Además, como ya he dicho, Robert estaba mucho más endeudado de lo que había imaginado yo. Debía a la corona veinticinco mil libras. Había sido muy generoso con la Reina, y los regalos que le había hecho a ella eran la causa de gran parte de sus deudas. Yo esperaba que se tendría en cuenta que había muerto a su servicio. Normalmente en tales casos se tenía en cuenta.

Pero, desgraciadamente, ella no tenía intención de ceder ni un ápice respecto a mí. Era su venganza. Había salido de su soledad decidida a que se le pagase hasta la última libra de la deuda. Su odio hacia mí no se había aplacado por la muerte de él.

Declaró que lo que había en Leicester House y en Kenilworth proporcionaría el medio de pagar sus deudas, y que deberían hacerse listas de lo que contenían las mansiones, y que debían hacerse de inmediato para poder sacar lo elegido para la venta.

Fue implacable respecto a mí y yo estaba furiosa; pero nada podía hacer.

Uno a uno, hubieron de venderse los tesoros, todas aquellas cosas que habían sido preciosas para mí gran parte de mi vida.

Lloré furiosa por todo aquello y la maldije en voz baja… pero, como siempre, hube de plegarme a su voluntad.

Aun así, aquellas ventas forzosas no bastaron para cubrir todas las deudas; de cualquier modo, me pareció importante elevar un monumento en su honor en la capilla de Beauchamp. Era de mármol macizo y llevaba su lema Droit et Loyal. Mandé tallar una efigie de él en mármol, con el collar de San Miguel; y a su lado, había un espacio para mí cuando llegase mi hora.

Así murió el gran conde de Leicester. Un año después, me casé con Christopher Blount.

Essex



Essex:

Fácilmente podréis comprender lo ofensiva que es, y ha de ser, a nuestros vuestra súbita e injustificada partida de nuestra presencia y de vuestro puesto. Los grandes favores que sin cesar os hemos prodigado, os han llevado a olvidar y menospreciar vuestro deber; no podemos dar con otra explicación a vuestras extrañas acciones… Os ordenamos, en consecuencia, que al recibo de esta carta, prescindiendo de toda excusa o dilación, os presentéis a nos y os retractéis de vuestras acciones. Si no lo hacéis así, incurriréis en nuestra indignación y os expondréis a nuestra cólera.


La Reina a Essex.


Disfruté por un tiempo de mi matrimonio y fui feliz. Tenía un marido joven, apuesto y devoto, que no tenía que atender constantemente a otra mujer. Mi hijo Robert, conde de Essex, estaba convirtiéndose rápidamente en uno de los primeros favoritos de la Reina, y parecía probable que acabase ocupando el puesto de su padrastro.

—Uno de estos días, le diré a la Reina que debe recibiros en la Corte —me decía.

Era muy distinto a Leicester, que había sido siempre muy cauto y tortuoso.
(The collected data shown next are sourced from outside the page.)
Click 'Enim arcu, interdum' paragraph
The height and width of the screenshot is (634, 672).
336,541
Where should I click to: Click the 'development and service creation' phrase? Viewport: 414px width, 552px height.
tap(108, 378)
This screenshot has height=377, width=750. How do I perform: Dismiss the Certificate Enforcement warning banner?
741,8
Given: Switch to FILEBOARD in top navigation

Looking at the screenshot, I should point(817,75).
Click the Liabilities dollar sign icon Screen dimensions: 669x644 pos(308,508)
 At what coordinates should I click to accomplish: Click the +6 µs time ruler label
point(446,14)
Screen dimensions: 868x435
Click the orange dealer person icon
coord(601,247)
A veces me daba miedo. Tenía muy poco tacto y le era imposible fingir lo que no sentía. Esto podía resultar en un principio atractivo, pero ¿cómo podía soportarlo a la larga una mujer tan vanidosa y tan acostumbrada a los halagos como la Reina?

Por el momento, Essex resultaba refrescantemente juvenil, un enfant terrible. Él había sido siempre extraordinariamente vanidoso también, ¿estaría sobreestimando su influencia sobre la Reina?
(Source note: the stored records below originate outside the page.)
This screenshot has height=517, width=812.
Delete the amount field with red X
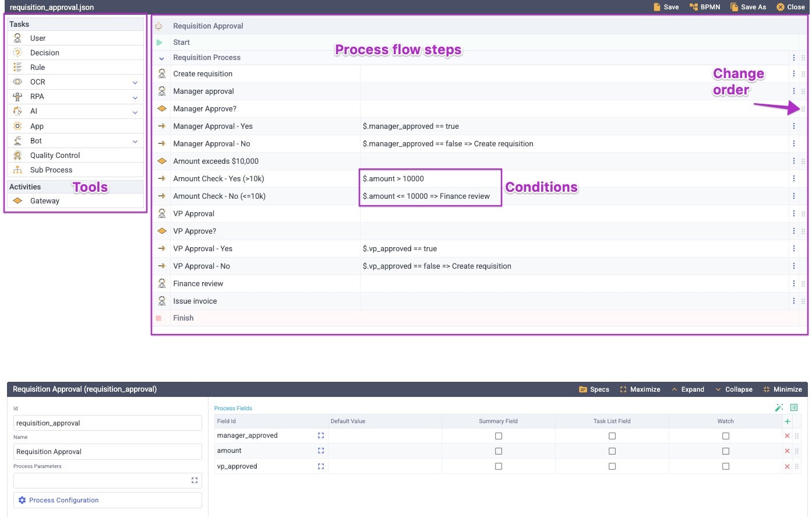tap(787, 451)
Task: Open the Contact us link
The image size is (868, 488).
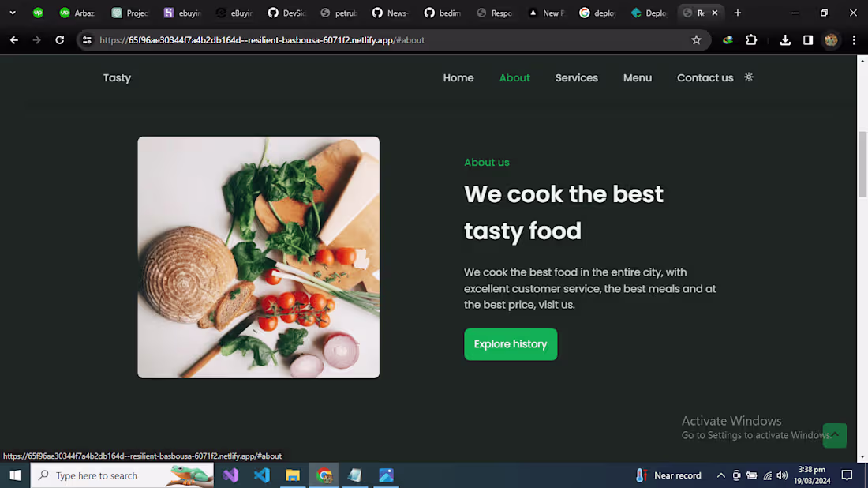Action: pyautogui.click(x=705, y=77)
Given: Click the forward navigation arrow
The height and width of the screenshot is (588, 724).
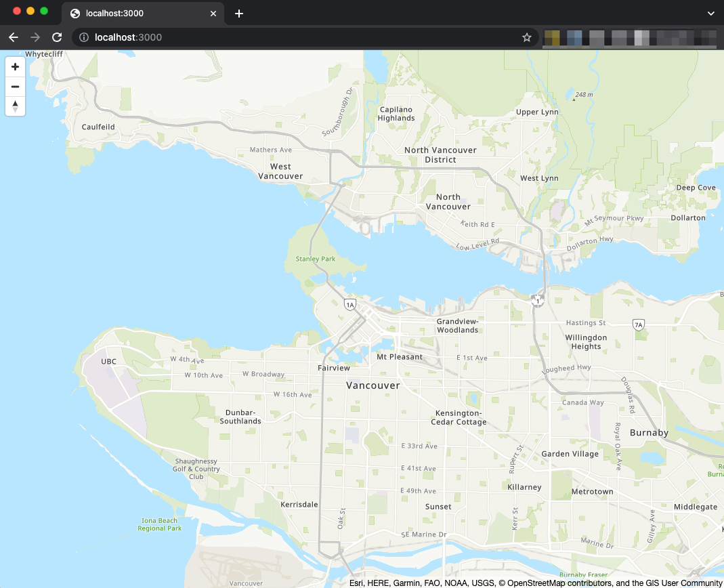Looking at the screenshot, I should pyautogui.click(x=35, y=37).
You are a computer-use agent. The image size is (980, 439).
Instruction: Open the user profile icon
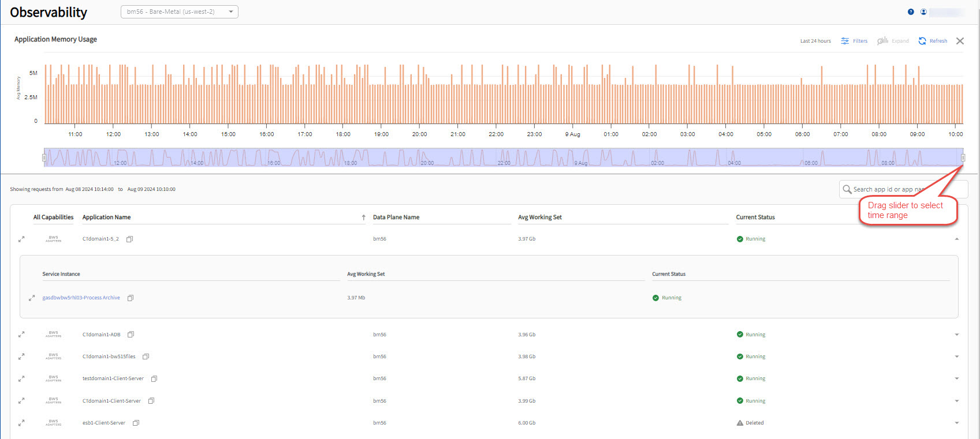tap(923, 12)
Hablé de esto con Christopher, que opinaba que la Reina estaba tan enamorada de su juventud y su apostura, que le perdonaría muchas cosas. La juventud y la apostura de Christopher le habían ayudado también del mismo modo, reflexioné. Pero yo no estaba dispuesta a soportar la insolencia, por muy joven y apuesto que pudiese ser, y dudaba que Isabel lo estuviese.
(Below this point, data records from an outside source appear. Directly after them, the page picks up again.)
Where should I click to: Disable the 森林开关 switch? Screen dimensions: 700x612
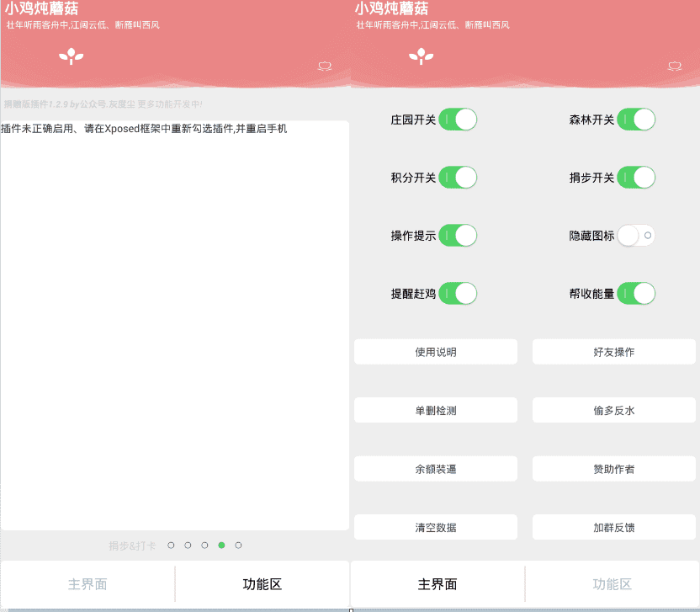pos(636,120)

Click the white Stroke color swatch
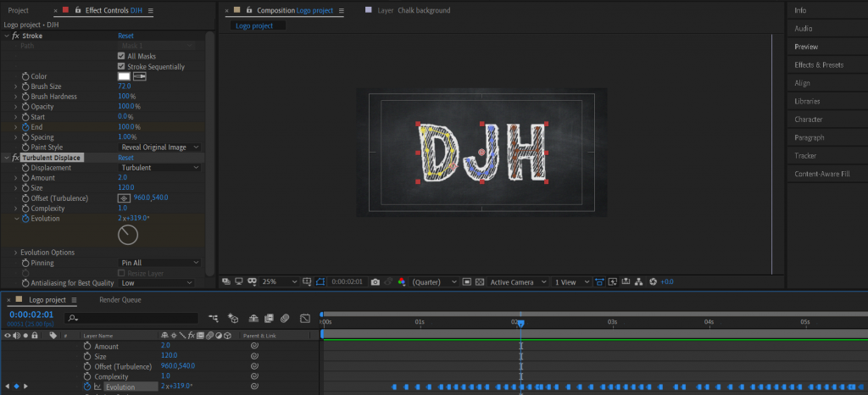tap(124, 76)
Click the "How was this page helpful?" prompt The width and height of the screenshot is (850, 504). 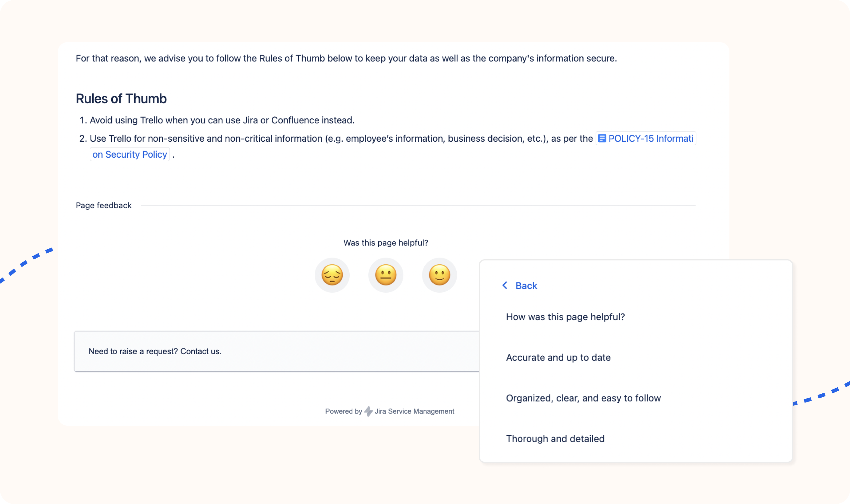(x=565, y=317)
Había considerado prudente esperar un año para casarme, en vista de los rumores que corrieron sobre la muerte de Leicester, y el hecho de que mi nuevo marido fuese unos veinte años más joven que yo. El año que siguió fue un año feliz.

Habíamos sido siempre una familia leal. Una de las cualidades más entrañables de Leicester era que tenía gran devoción a los suyos; y aunque mis hijos se habían llevado excelentemente con el primero de sus padrastros, no estaban menos dispuestos a aceptar el segundo.